■ DÉFIS À RELEVER:
[A] D'après la chronique sur la politique étrangère suisse, en quelle année le parti socialiste suisse a-t-il inscrit l'adhésion aux Nations Unies à son programme ?
[B] Recopiez sans rien modifier le passage des entrées qui s'ouvre sur la ligne contenant « Where should I click to: Click into » et se ferme sur celle contenant « [x=670, y=7] », ces deux lignes comprises.

■ TEXTE DU DOCUMENT:
• • • • • • •
Année politique Suisse 1966 : Chronique générale / Politique étrangère suisse
ONU
L'universalité croissante des organisations telles que les
Nations Unies a pourtant eu des effets sur notre pays. Alors que la ligne poursuivie par le Conseil fédéral ne subissait pas de changements considérables, le nombre de plus en plus vaste d'Etats indépendants, membres des Nations Unies et participant ainsi à l'élaboration de la politique de l'organisation, a augmenté les difficultés rencontrées par la diplomatie suisse pour faire comprendre les particularités de la position de notre pays. Le Conseil fédéral a reconnu, à cet égard, que l'image de la Suisse à l'étranger s'était quelque peu ternie
[1]. L'absence de suffrage féminin, le secret bancaire, l'attitude d'une bonne partie de la population à l'égard des étrangers ont constitué quelques-unes des critiques enregistrées. Des difficultés telles que la question jurassienne ou l'inflation ont été aussi notées à l'étranger. Dans la mesure où la diplomatie d'un pays repose sur la réputation de celui-ci autant que sur les services effectifs qu'il peut rendre, on a pu craindre pour la Suisse un certain isolement. Et la pratique de la neutralité permanente et absolue n'est pas toujours facile à faire admettre par l'étranger.
Le fait que la conférence annuelle des chefs de missions diplomatiques suisses a été consacrée à la question d'une politique étrangère plus active, illustre les préoccupations du DPF
[2], dont cependant l'opinion ne semble pas avoir considérablement varié. La neutralité n'a été remise en question par personne, pratiquement, au cours de l'année: elle est si bien ancrée dans les esprits, elle trouve une base légale si ferme dans la Constitution et la coutume qu'une modification ou un abandon ne rencontrerait certainement pas à l'heure actuelle l'agrément de l'électeur souverain. Aussi est-ce bien plutôt sur l'autre terme de la politique définie en son temps par M. Max Petitpierre, la solidarité et ses limites, que la discussion a principalement porté. Cette solidarité peut-elle aller jusqu'à la coopération au sein . des organisations internationales universelles de caractère politique? Peut-elle se rapprocher de l'exemple de la Suède, qui maintient sa neutralité à l'égard des grandes puissances tout en participant activement à l'ONU? Peut-elle s'aligner sur celle de l'Autriche, dont la neutralité est reconnue pourtant par le Traité d'Etat comme analogue à la neutralité helvétique, et admettre le statut de membre de l'ONU ? Telles sont les questions qui ont dominé au cours de l'année, à la suite de la prise de position du conseiller fédéral Wahlen le 7 octobre 1965
[3]. L'adhésion éventuelle de la Suisse aux Nations Unies et la création de contingents militaires destinés aux opérations de police de l'organisation ont été à l'étude, pendant toute l'année, et ont fait l'objet de plusieurs communications. Les commissions des affaires étrangères des Chambres se sont fait renseigner sur la politique du département à l'égard des Nations Unies et ont maintenu à leur ordre du jour la question de l'adhésion éventuelle. Le rapport de gestion du DPF a suscité un débat au Conseil national, le 16 juin, où la question a été reprise
[4]. Le nouveau chef du DPF, le conseiller fédéral Willy Spühler, a pris une position sans équivoque en faveur du principe de l'adhésion, et s'est exprimé à plusieurs reprises sur ce sujet au cours de l'année; le Conseil fédéral estime devoir intensifier nos rapports avec les diverses organisations internationales et promouvoir une information plus large de l'opinion sur les activités de celles-ci. Le fait que M. Spühler a pris à coeur de plaider en faveur de l'adhésion n'a pas été sans soulever des critiques. Le parti socialiste suisse, dont est issu le chef du DPF, a inscrit l'adhésion aux Nations Unies à son programme en 1959 déjà. Il s'est trouvé des observateurs d'autres tendances politiques pour demander si le Conseil fédéral suivait M. Spühler sur tous les points de son argumentation, et cela en particulier après un discours très remarqué du chef du DPF à Lausanne, le 21 octobre, à la veille du congrès du parti
[5]. Les résultats de l'élection à la vice-présidence du Conseil fédéral ont en tout cas montré que le chef du DPF ne jouissait pas de l'appui le plus large dans les milieux parlementaires
[6].
• • • • • • •
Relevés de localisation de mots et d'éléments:
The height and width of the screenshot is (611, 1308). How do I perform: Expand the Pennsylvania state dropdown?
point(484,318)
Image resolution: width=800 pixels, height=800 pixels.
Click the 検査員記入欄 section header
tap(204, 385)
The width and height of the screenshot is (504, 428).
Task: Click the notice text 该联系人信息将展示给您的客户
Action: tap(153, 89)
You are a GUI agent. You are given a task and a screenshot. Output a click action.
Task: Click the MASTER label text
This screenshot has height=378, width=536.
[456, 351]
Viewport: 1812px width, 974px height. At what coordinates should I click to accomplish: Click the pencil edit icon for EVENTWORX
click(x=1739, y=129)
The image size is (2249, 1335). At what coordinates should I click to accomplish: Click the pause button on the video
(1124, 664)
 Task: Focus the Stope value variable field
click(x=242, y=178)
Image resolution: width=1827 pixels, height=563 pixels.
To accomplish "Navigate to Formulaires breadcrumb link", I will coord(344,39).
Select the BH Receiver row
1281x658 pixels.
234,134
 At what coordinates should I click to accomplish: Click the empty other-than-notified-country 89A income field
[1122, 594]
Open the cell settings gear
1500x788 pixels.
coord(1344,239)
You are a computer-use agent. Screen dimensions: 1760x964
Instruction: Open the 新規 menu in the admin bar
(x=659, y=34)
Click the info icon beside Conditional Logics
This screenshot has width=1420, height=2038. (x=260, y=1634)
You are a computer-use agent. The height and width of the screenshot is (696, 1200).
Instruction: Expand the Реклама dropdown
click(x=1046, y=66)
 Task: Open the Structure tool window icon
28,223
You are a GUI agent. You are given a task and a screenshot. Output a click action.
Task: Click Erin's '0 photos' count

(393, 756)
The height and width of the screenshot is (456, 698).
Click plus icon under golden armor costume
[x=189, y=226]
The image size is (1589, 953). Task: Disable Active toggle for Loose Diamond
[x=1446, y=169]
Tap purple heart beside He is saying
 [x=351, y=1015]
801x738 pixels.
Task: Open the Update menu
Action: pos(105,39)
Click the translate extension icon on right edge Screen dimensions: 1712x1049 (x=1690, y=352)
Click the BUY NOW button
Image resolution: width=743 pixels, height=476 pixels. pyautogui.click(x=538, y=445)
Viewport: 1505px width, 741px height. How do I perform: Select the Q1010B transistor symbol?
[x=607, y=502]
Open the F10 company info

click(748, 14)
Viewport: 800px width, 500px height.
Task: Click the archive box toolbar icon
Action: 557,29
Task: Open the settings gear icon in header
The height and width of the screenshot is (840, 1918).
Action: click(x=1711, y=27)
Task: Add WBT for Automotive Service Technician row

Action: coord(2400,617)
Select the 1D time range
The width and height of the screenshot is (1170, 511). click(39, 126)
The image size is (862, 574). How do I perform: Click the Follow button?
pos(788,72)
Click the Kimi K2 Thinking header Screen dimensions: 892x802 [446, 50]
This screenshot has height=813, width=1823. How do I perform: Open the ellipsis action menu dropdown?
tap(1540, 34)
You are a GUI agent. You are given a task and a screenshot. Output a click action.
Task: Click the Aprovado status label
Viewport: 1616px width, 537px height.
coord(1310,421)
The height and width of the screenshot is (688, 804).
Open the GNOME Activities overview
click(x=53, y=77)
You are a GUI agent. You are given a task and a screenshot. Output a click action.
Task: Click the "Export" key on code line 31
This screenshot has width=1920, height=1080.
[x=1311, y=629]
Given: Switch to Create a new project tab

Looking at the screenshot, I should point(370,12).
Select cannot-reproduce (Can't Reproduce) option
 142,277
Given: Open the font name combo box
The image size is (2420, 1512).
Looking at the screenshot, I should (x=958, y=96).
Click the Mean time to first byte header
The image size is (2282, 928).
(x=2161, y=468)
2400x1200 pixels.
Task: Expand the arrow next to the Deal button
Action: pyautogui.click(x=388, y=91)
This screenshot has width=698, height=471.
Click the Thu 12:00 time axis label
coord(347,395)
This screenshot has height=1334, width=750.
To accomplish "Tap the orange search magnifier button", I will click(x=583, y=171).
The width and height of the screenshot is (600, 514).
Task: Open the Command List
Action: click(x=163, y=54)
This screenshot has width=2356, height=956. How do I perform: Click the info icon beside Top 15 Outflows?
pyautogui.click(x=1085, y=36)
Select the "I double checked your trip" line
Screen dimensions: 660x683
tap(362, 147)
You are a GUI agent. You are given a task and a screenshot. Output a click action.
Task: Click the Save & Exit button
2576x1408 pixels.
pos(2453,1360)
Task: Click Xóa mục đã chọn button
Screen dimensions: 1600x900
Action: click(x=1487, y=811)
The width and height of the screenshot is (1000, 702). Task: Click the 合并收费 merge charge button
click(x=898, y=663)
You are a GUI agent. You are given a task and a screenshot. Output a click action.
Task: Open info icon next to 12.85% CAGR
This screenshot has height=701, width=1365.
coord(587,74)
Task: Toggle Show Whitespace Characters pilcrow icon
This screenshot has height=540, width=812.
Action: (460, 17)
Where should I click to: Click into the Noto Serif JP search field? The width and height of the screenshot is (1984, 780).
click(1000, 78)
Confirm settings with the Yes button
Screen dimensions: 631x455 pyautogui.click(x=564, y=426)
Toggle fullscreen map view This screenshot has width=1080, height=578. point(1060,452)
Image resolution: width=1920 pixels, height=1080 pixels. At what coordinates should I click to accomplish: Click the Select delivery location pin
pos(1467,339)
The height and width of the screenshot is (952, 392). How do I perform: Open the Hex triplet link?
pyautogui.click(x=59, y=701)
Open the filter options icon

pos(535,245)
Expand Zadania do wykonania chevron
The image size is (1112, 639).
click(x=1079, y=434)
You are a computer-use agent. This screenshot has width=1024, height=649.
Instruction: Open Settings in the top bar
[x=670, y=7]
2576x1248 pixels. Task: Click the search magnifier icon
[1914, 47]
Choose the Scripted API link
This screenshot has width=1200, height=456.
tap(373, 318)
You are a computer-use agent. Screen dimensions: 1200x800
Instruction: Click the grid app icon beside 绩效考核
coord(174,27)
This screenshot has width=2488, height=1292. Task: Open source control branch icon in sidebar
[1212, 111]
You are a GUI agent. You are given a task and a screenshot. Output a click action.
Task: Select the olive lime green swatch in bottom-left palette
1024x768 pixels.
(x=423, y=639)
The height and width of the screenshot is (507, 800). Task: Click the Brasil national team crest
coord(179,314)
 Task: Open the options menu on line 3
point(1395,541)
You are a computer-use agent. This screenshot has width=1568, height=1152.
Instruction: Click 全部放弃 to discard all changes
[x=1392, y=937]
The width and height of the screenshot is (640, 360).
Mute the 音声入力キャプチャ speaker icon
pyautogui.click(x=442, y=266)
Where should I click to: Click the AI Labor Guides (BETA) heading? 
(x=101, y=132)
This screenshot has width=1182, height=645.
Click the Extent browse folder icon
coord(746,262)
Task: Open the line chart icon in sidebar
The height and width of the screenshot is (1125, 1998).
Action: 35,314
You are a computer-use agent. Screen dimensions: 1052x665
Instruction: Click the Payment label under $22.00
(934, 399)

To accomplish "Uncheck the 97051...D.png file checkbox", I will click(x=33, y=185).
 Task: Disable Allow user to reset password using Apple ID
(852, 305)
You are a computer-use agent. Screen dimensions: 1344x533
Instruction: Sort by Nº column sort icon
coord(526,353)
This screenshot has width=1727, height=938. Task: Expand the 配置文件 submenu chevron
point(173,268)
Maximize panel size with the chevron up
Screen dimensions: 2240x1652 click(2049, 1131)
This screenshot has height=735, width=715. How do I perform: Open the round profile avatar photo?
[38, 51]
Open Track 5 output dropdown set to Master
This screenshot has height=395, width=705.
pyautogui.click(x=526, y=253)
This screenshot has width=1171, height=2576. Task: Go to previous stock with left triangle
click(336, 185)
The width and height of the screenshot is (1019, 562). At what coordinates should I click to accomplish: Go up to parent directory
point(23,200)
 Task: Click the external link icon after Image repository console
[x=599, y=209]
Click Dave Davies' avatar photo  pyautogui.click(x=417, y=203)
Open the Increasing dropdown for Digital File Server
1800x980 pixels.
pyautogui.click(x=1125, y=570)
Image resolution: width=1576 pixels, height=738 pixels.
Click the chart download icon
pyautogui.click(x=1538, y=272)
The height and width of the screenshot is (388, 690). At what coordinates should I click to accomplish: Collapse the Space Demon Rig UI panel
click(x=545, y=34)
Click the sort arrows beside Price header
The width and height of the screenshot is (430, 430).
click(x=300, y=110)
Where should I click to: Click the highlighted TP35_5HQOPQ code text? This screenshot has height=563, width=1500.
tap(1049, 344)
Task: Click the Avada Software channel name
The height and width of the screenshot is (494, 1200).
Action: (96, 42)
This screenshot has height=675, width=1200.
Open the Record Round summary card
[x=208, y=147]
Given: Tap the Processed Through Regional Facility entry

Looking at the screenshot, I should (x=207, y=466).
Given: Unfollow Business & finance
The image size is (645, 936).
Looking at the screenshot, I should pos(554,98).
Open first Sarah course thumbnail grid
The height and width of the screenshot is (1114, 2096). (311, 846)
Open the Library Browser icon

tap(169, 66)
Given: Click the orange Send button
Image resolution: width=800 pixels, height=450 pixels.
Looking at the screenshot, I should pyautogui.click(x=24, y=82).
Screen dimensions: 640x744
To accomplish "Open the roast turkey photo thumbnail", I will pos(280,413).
• • • • • • •
■ CORRIGÉ DE L'EXERCICE:
[A] En 1959.

[B]
Where should I click to: Click into the Noto Serif JP search field? The width and height of the screenshot is (1984, 780).
click(1000, 78)
Confirm settings with the Yes button
Screen dimensions: 631x455 pyautogui.click(x=564, y=426)
Toggle fullscreen map view This screenshot has width=1080, height=578. point(1060,452)
Image resolution: width=1920 pixels, height=1080 pixels. At what coordinates should I click to accomplish: Click the Select delivery location pin
pos(1467,339)
The height and width of the screenshot is (952, 392). How do I perform: Open the Hex triplet link?
pyautogui.click(x=59, y=701)
Open the filter options icon

pos(535,245)
Expand Zadania do wykonania chevron
The image size is (1112, 639).
click(x=1079, y=434)
You are a computer-use agent. This screenshot has width=1024, height=649.
Instruction: Open Settings in the top bar
[x=670, y=7]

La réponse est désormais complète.